▼
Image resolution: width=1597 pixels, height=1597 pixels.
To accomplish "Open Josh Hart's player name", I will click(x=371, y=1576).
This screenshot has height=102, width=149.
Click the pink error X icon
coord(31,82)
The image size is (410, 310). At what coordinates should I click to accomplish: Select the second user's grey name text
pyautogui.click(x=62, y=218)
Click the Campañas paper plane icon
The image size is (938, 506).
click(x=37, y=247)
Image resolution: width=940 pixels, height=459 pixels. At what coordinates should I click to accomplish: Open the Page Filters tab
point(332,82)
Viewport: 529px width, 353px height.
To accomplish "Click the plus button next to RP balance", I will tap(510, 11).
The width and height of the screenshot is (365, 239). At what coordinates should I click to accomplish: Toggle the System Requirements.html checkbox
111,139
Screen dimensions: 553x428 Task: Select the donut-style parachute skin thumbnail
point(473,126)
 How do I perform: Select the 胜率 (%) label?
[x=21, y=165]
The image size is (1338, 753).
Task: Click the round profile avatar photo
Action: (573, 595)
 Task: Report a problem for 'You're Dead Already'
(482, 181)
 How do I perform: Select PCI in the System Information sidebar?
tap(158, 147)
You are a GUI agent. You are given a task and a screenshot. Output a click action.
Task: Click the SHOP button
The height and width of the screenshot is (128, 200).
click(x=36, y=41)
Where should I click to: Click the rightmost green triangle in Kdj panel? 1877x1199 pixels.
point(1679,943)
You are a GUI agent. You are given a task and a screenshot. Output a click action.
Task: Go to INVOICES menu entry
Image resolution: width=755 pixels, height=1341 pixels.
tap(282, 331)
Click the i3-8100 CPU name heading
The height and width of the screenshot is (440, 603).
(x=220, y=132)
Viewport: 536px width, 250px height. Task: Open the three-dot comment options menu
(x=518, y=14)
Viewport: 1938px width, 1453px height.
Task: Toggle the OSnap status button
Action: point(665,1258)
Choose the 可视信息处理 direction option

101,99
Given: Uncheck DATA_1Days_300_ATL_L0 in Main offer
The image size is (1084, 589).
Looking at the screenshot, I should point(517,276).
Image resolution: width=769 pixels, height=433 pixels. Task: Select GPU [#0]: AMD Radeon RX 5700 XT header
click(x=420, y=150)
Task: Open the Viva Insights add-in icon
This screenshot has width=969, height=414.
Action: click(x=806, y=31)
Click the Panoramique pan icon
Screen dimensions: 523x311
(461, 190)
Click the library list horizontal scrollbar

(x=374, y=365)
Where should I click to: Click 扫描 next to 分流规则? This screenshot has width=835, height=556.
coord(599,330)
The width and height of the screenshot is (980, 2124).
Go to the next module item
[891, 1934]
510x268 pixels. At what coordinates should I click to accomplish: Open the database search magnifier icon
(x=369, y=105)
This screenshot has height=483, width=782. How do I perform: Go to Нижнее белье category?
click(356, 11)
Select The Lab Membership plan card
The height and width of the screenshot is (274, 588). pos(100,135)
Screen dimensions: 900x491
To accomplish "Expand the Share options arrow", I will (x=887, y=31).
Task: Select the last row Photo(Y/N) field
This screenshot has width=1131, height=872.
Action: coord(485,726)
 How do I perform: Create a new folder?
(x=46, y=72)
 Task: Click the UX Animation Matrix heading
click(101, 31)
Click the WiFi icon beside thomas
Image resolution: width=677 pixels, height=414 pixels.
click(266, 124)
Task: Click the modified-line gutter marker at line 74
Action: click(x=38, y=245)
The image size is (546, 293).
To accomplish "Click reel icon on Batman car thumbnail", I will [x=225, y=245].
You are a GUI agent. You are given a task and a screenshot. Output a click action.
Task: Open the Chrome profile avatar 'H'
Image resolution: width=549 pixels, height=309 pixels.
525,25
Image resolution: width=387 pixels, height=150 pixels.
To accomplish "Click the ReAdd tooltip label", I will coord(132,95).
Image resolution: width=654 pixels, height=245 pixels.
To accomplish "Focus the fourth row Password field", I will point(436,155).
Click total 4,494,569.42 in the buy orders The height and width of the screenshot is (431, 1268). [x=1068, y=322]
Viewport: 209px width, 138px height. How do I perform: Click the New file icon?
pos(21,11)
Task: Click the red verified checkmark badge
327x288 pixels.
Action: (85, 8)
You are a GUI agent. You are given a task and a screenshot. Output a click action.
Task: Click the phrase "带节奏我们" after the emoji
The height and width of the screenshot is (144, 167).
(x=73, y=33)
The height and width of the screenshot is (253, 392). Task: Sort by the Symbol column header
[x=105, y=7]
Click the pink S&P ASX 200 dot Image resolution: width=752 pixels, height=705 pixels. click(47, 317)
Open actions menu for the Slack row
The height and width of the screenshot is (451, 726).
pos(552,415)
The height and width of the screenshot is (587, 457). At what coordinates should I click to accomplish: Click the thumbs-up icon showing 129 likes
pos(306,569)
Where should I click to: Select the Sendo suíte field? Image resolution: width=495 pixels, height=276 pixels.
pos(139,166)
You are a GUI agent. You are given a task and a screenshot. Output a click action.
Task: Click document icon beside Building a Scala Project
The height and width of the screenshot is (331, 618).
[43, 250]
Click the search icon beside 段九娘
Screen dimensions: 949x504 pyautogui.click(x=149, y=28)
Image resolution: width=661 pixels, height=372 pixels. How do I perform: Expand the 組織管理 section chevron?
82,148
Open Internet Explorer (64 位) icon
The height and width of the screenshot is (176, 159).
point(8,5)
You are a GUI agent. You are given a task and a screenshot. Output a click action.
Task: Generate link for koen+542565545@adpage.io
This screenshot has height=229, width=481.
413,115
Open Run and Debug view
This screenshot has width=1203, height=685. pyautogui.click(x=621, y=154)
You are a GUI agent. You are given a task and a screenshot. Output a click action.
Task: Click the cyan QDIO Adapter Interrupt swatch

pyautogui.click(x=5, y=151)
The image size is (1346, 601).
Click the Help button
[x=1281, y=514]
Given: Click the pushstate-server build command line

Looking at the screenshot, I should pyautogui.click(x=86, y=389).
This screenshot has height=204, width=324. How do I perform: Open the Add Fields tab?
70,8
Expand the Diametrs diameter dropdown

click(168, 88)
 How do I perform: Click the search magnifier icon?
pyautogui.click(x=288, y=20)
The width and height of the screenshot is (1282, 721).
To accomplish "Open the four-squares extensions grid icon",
▲
▸ Directive
Copy out the entries above word for word, starting at the very first line and ending at the line that holds "coord(31,82)".

▸ Result of this task
Image resolution: width=1597 pixels, height=1597 pixels.
To accomplish "Open Josh Hart's player name", I will click(x=371, y=1576).
This screenshot has height=102, width=149.
Click the pink error X icon
coord(31,82)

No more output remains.